Stored items
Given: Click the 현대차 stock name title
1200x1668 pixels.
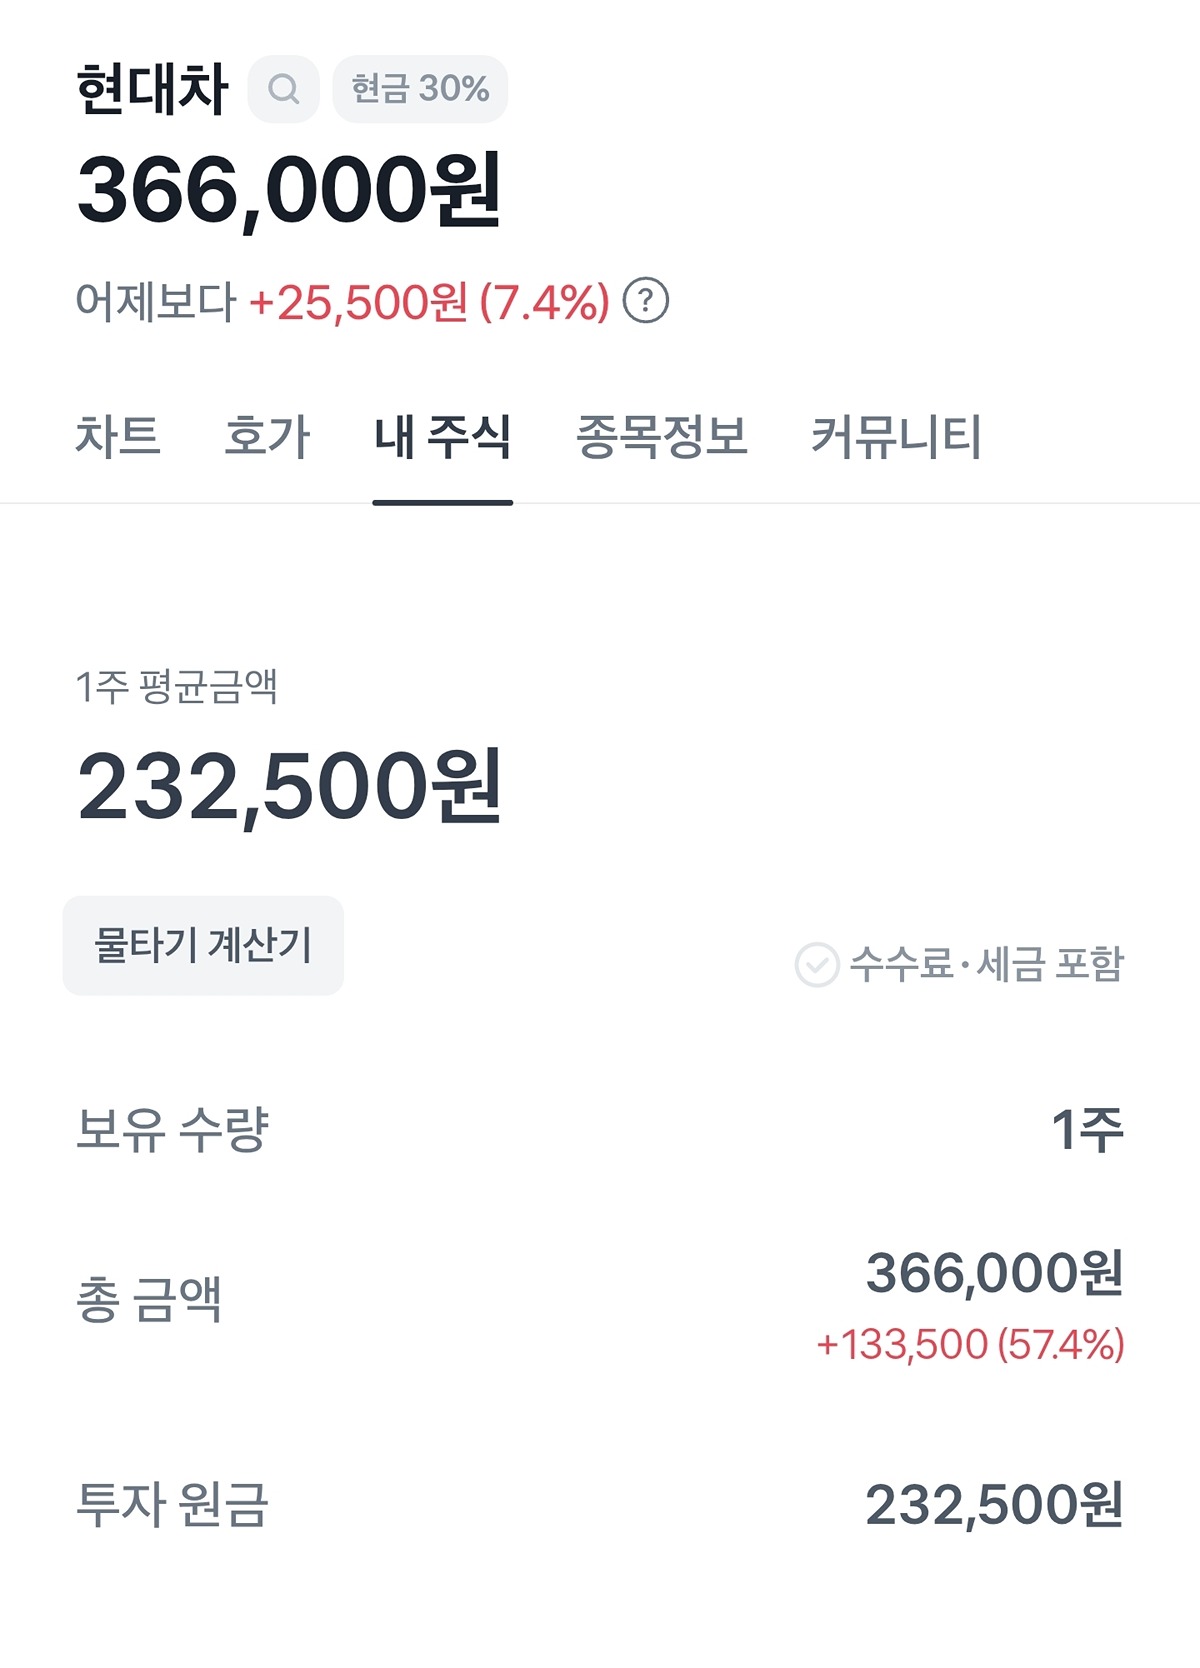Looking at the screenshot, I should pyautogui.click(x=152, y=89).
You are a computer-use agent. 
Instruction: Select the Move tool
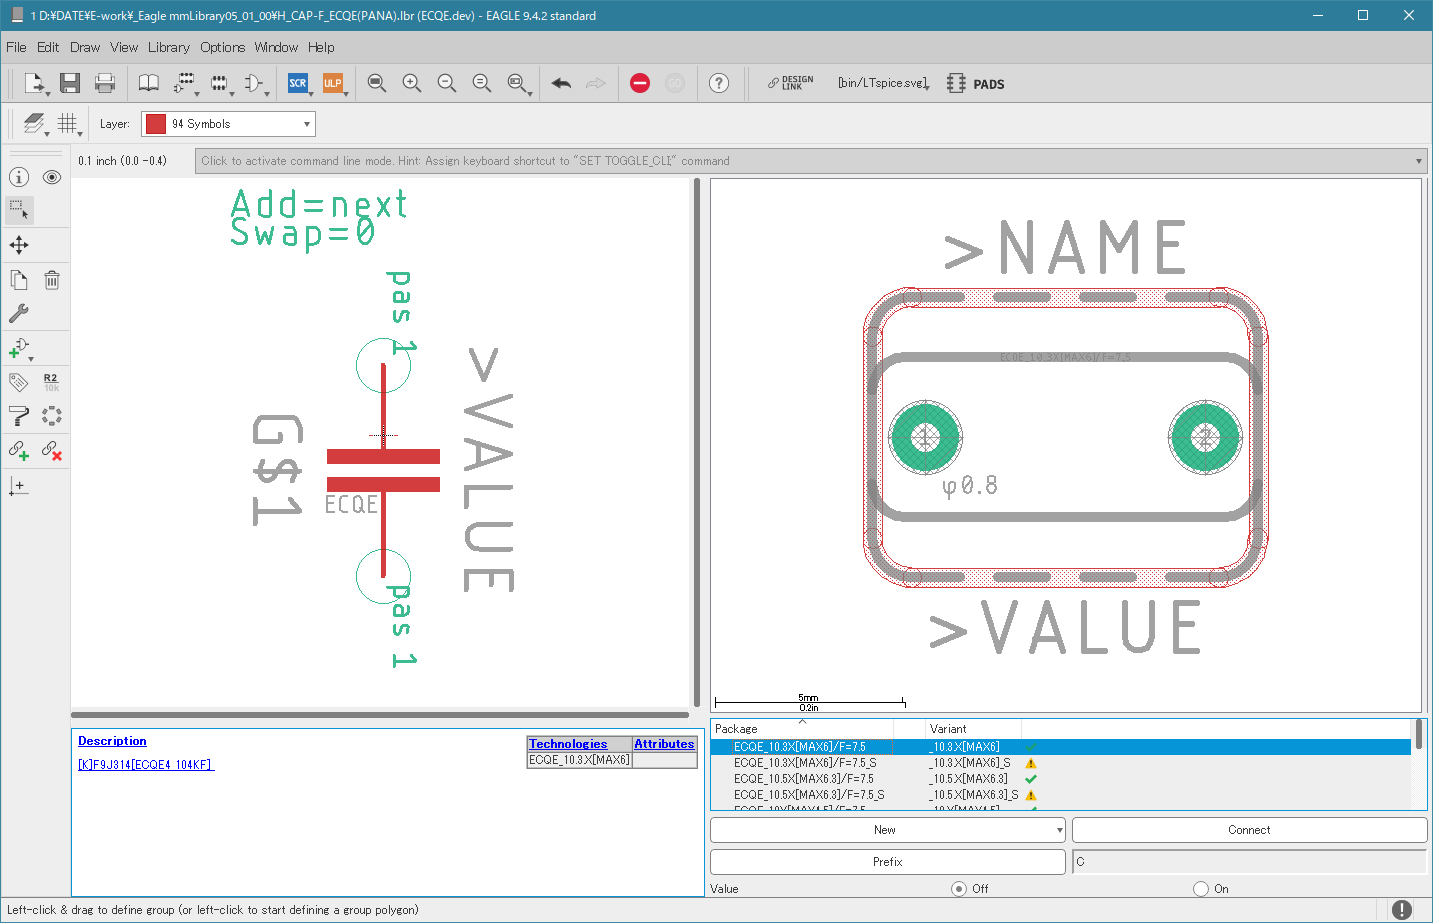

Work required ▸ Your job is to copy every entry exactly. Omit the pictures.

Written solution ▸
Given: Click the 현대차 stock name title
1200x1668 pixels.
Looking at the screenshot, I should pyautogui.click(x=152, y=89).
You are a computer-use agent. 
Instruction: Select the Move tool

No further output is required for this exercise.